Dime con quién andas, y te diré quién eres
« Paloma, apprends à te tenir correctement dans le Palais. Toi aussi, un jour, tu serviras la famille royale. Tu dois faire honneur à ton père et à moi. »
La mère de Paloma prononçait ces mots en français avec une extrême dureté. Sa mère était en effet française mais s'était bien pliée aux us et coutumes espagnoles. Elle n'avait que 10 ans et ne pouvait en rien décider de son destin. Il était écrit. Elle servira un membre de la famille royale, tout comme sa mère servait la Reine.
Pour tout dire, cela ne l'inquiétait pas trop. Son éducation a été stricte et elle s'était faite à l'idée. Paloma n'était pas une enfant difficile, elle écoutait et faisait ce qu'on lui disait de faire. Elle avait cependant beaucoup de caractère ce qui craignait sa mère. La jeune fille savait se taire quand il le fallait, mais avait beaucoup, et peut être même trop de répartie. Elle ne supportait pas d'être mise en porte-à-faux ou d'avoir tort. Et quand on est destinée à servir l'Infante d'Espagne, ce n'est pas forcément l'idéal.
C'est à l'âge de 15 ans que Paloma Morales entra au service de Marie-Thérèse, fille du Roi Philippe IV d'Espagne et de son épouse, la reine Elisabeth qui était française.

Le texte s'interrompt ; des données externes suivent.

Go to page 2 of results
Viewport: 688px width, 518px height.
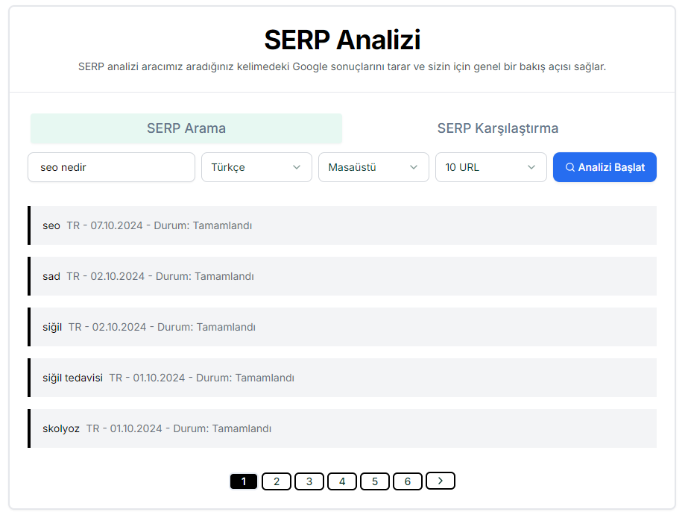[277, 481]
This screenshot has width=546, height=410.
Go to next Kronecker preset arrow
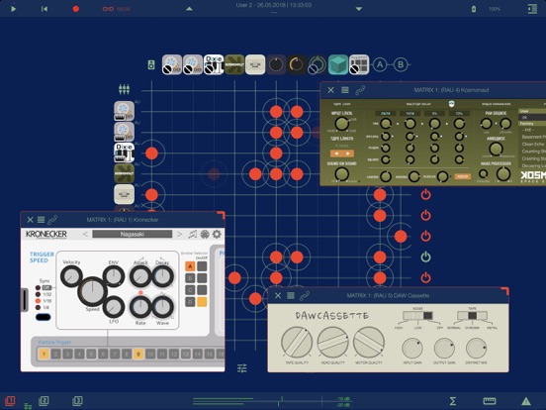click(179, 234)
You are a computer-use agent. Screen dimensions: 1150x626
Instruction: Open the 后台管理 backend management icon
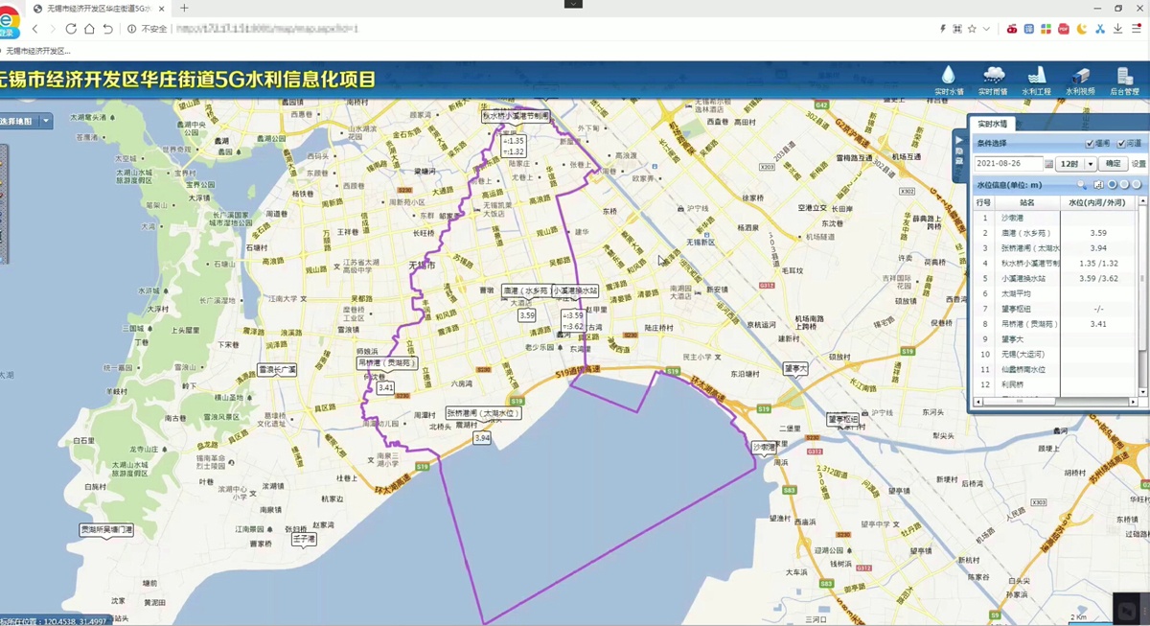(x=1124, y=80)
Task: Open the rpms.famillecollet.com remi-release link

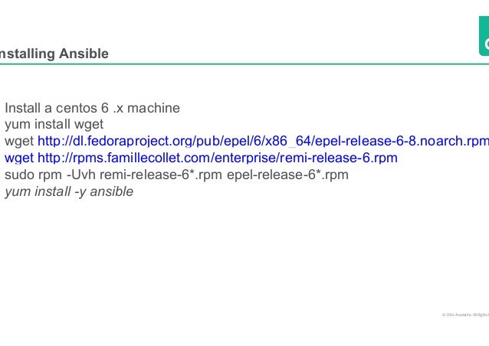Action: 218,158
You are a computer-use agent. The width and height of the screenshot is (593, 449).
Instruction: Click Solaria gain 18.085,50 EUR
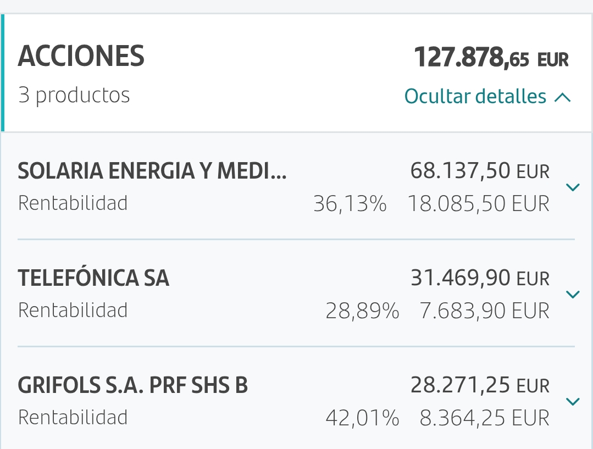[x=479, y=204]
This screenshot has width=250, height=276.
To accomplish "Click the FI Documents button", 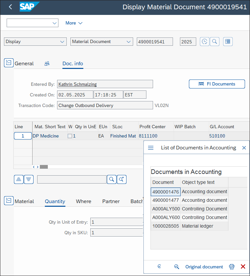I will click(x=217, y=84).
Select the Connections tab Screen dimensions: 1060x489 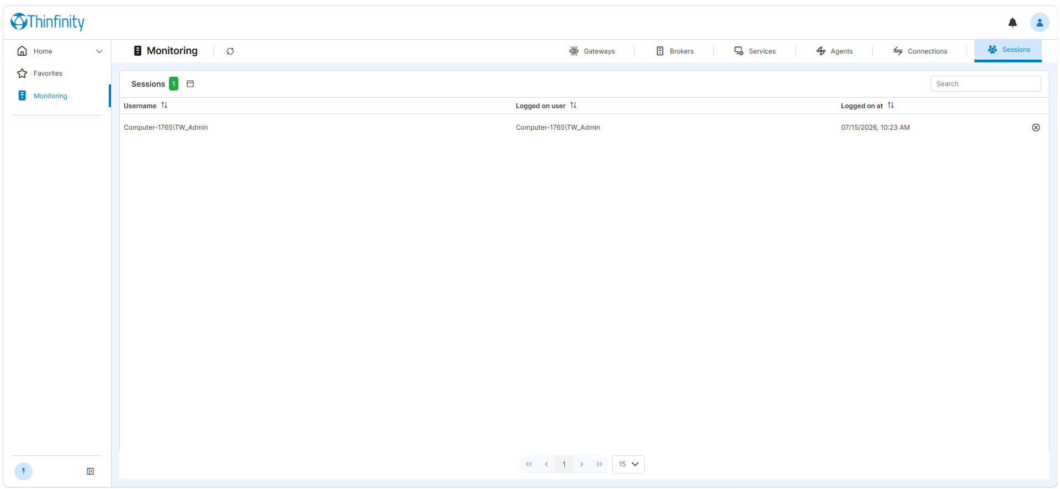[x=920, y=51]
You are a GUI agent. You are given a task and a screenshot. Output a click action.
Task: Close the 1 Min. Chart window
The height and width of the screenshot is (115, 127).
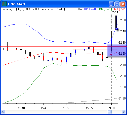click(x=123, y=4)
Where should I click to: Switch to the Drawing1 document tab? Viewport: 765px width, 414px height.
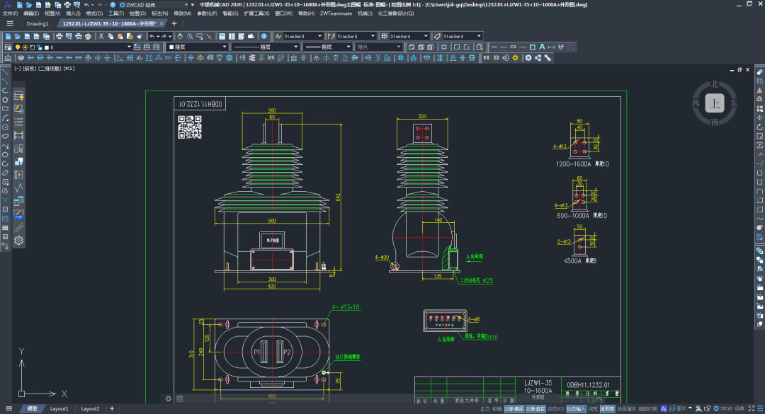click(x=38, y=23)
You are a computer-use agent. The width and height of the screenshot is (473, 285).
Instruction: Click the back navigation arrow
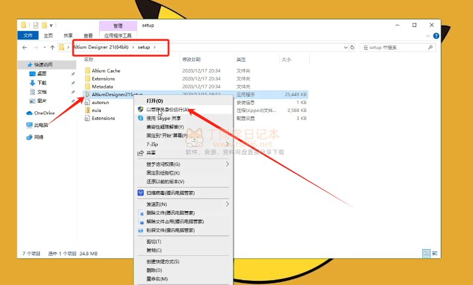tap(25, 47)
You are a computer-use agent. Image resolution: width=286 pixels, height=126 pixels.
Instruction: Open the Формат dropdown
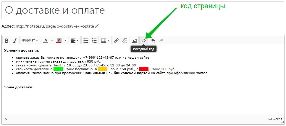(30, 40)
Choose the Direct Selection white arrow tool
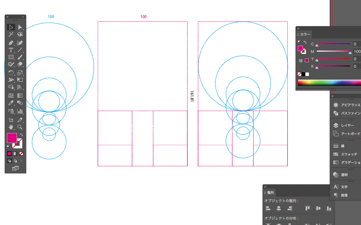361x225 pixels. pos(20,27)
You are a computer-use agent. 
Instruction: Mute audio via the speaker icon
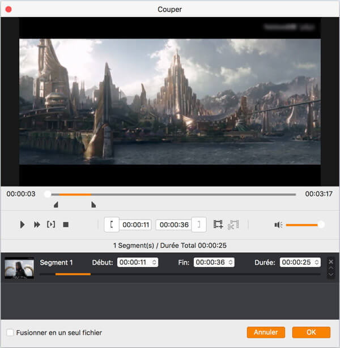[x=278, y=224]
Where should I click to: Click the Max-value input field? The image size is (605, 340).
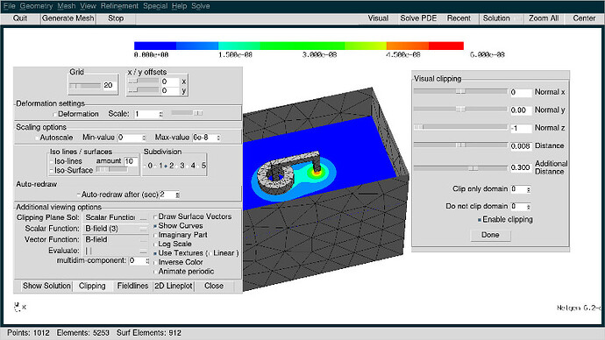click(x=206, y=138)
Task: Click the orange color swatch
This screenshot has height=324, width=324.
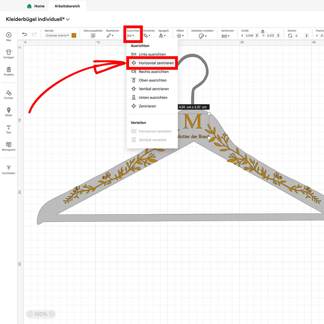Action: 74,35
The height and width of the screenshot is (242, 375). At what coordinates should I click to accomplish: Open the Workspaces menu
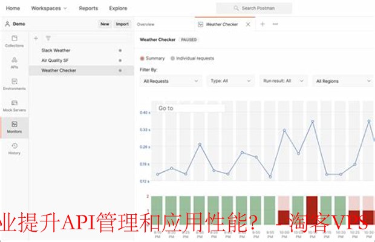pos(49,8)
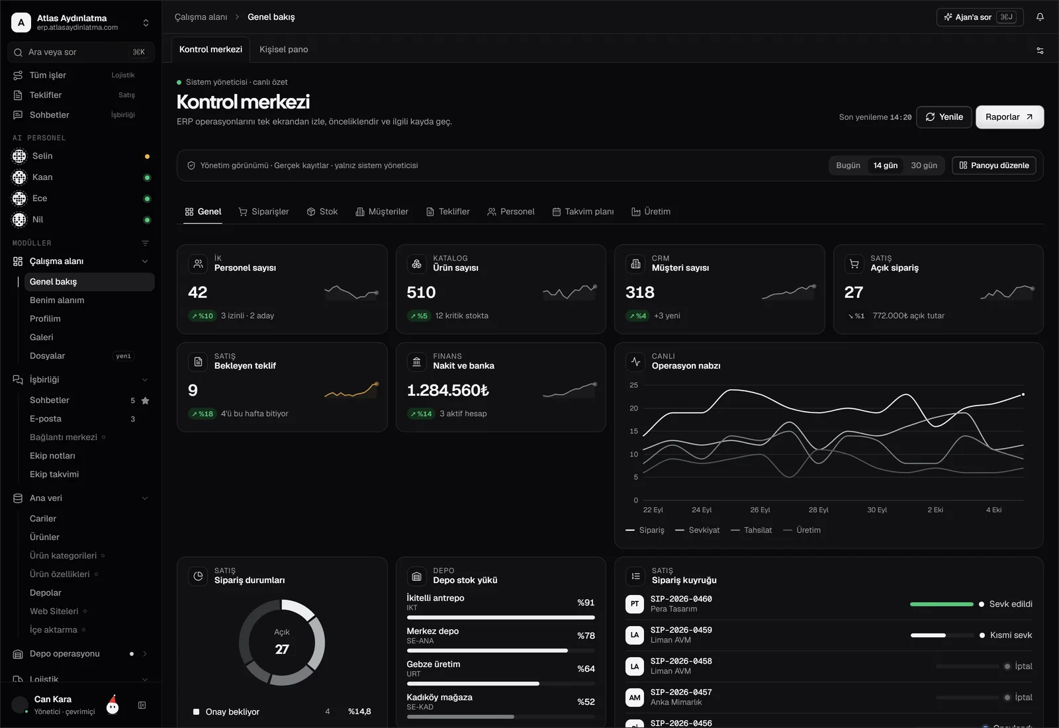Switch to the Kişisel pano tab
Viewport: 1059px width, 728px height.
[x=283, y=50]
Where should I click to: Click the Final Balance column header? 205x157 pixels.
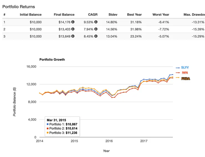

Tout était austère dans le Palais de l'Escurial mais cela rassurait Paloma. Elle aimait que tout soit en ordre, que tout soit prévu. Sa vie était ainsi.
Quant à la femme qu'elle servait, Marie-Thérèse, Paloma n'en faisait pas vraiment de cas. Elle était simple camériste et était loin d'imaginer le destin qui l'attendait.
Paloma a d'abord mis du temps à s'adapter à sa nouvelle vie. Elle ne faisait plus vraiment ce qu'elle voulait, elle avait de nouveaux vêtements qui lui étaient imposés. Les horaires étaient stricts et elle ne voyait pas souvent la fin de sa journée. Interdiction de parler, d'adresser la parole à Marie-Thérèse. Cela n'a pas été facile au début, Paloma rêvait d'autre chose, elle aspirait à une autre vie, et cela ne l'a jamais quitté. Elle trouvait sa condition injuste et se trouvait bien trop belle pour être une simple femme de chambre.
Ce n'est qu'en voyant l'Infante d'Espagne au plus bas après le décès de Miléna de Cortès qu'elle se prit d'amitié pour elle. Elle ne sait pas ce qui s'est réellement passé ce jour-là mais ne supporte pas de voir la femme qu'elle sert avec fidélité dans un pareil état. C'est à ce moment là que les deux femmes se mirent à se parler ce qui marqua le début d'une grande amitié. Avec des mots simples, Paloma avait pu faire retrouver le sourire à la future Reine de France. Elle n'avait pourtant pas fait grand chose, elle avait pris le temps d'écouter Marie-Thérèse, d'être une oreille attentive, ce que toute personne a besoin au final. Elle aimait ces moments privilégiés où elles étaient seules et pouvaient rire des heures de tout et de rien. Marie-Thérèse n'était pas comme les autres, elle n'était peut être pas née avec le bon rang.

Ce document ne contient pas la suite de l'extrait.